Football Aaron Morse

150 Years of Bates Football Part I: The Pioneers and the Birth of the Bobcat

The first of a five-part series about the history of Bates football, from 1875 to present day.

“Foot Ball. This game had never been played scientifically at Bates, but we suppose it may now be considered as fairly introduced.” 

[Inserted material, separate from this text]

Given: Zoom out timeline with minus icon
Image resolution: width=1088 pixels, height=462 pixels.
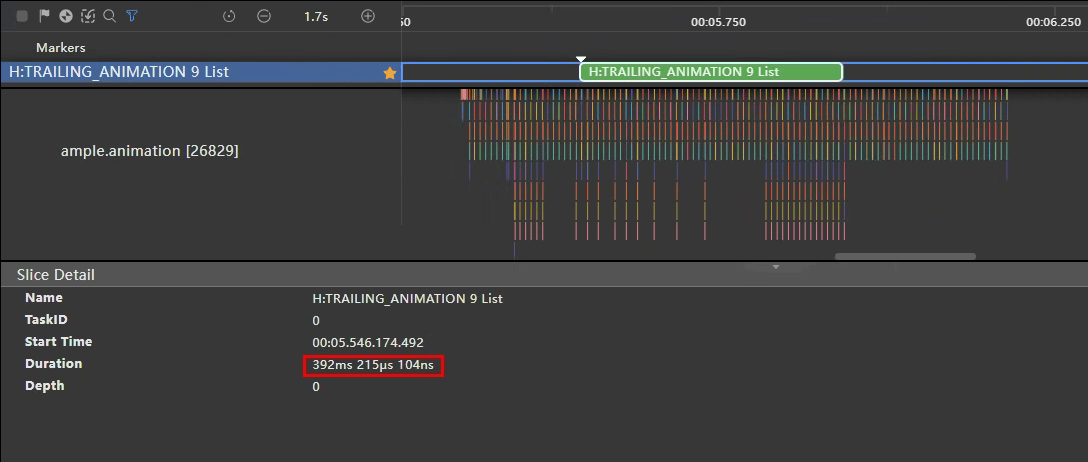Looking at the screenshot, I should coord(263,16).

So wrote The Bates Student, then a monthly publication that was part literary journal, part newspaper, in its November 1875 issue. For on Saturday, Nov. 6 at 11 a.m., Bates had played Tufts in the first intercollegiate football game ever held in the state of Maine. The action took place on Rand Field, now the site of Gillespie Hall

The Student reprinted the rules of the game in full, and 150 years later, they are tough to decipher. This was long before the days of touchdowns being worth six points, the forward pass, or four quarters. Instead, “touch-downs” were worth one point, but only if you made the kick! And the game was played over the course of “three innings,” each lasting 30 minutes. 

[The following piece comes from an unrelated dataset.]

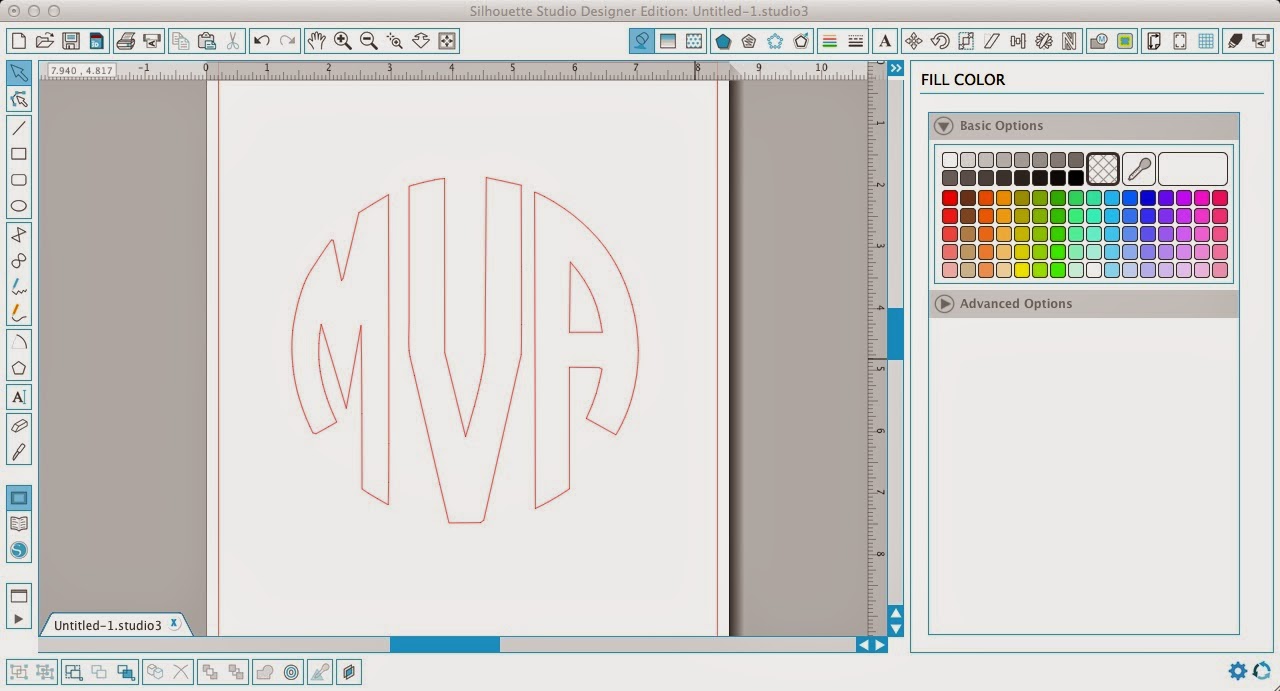Select a red fill color swatch
1280x691 pixels.
(x=949, y=197)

As the Lewiston Evening Journal put it, “The rules of the game are the Rugby, slightly Americanized.” 

Tufts won the game 1–0, scoring three touch-downs and making one kick. Despite the loss, it was mission accomplished for Bates, as the Student reported that “the object of the Bates boys in accepting a challenge to a game of which they were so ignorant, was to learn the points of the game by practice, and to form an acquaintance with the students of Tufts.” 

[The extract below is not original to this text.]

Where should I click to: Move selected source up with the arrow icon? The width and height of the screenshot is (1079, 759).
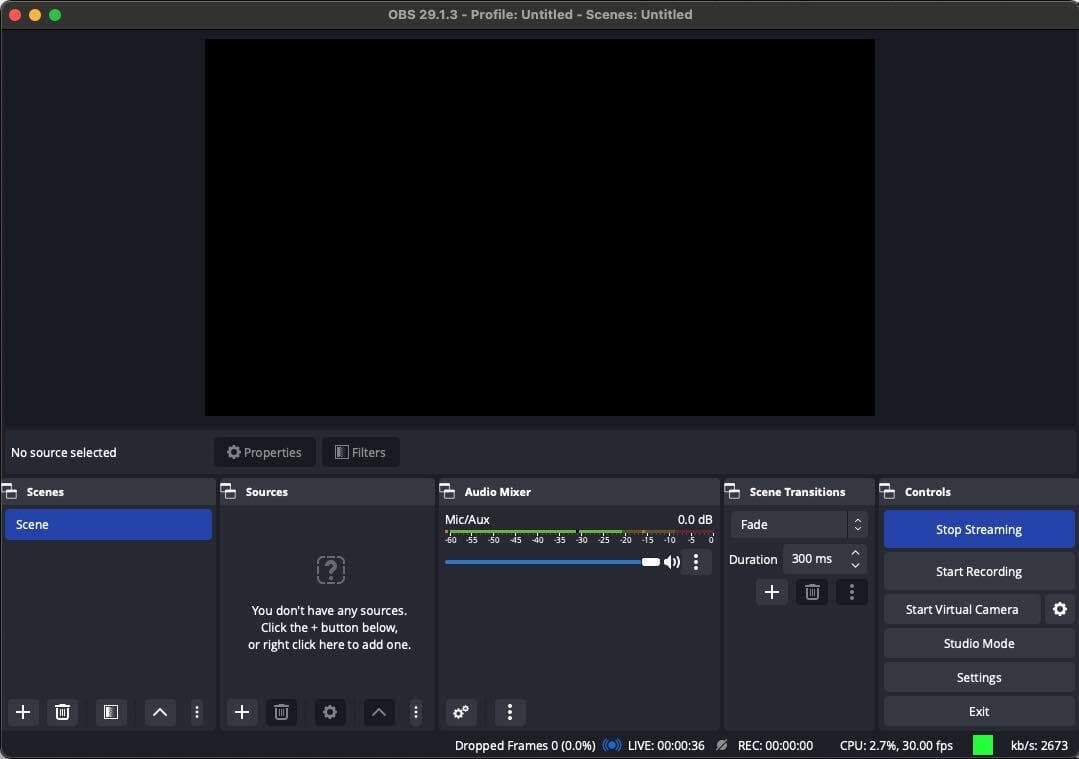[378, 712]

Despite the success of the first game, Bates would not compete again in intercollegiate football for another 14 years. And in November 1889, they traveled to Bowdoin for a one-off contest, only to lose 62–0. 

Following that rather disheartening defeat, the Student, without mentioning the score, delivered what can only be described as a motivational speech in its November 1889 issue

“College athletics must receive due attention, foot-ball as well as the rest,” the Student opined. “There is the will, the spirit, and the backbone in Bates to make a strong foot-ball team. All we need is the ‘stick to it’ and the practice.” 

And in 1893, Bates fielded a football team that played a full season for the first time. 

Rand Field
A view of Rand Field, where Bates and Tufts played the first intercollegiate football game ever held in the state of Maine.

The Pioneers

The late 19th century was a great time to be a Bates football player. The program did not suffer a losing season thanks to a number of stars who would go on to have distinguished careers. 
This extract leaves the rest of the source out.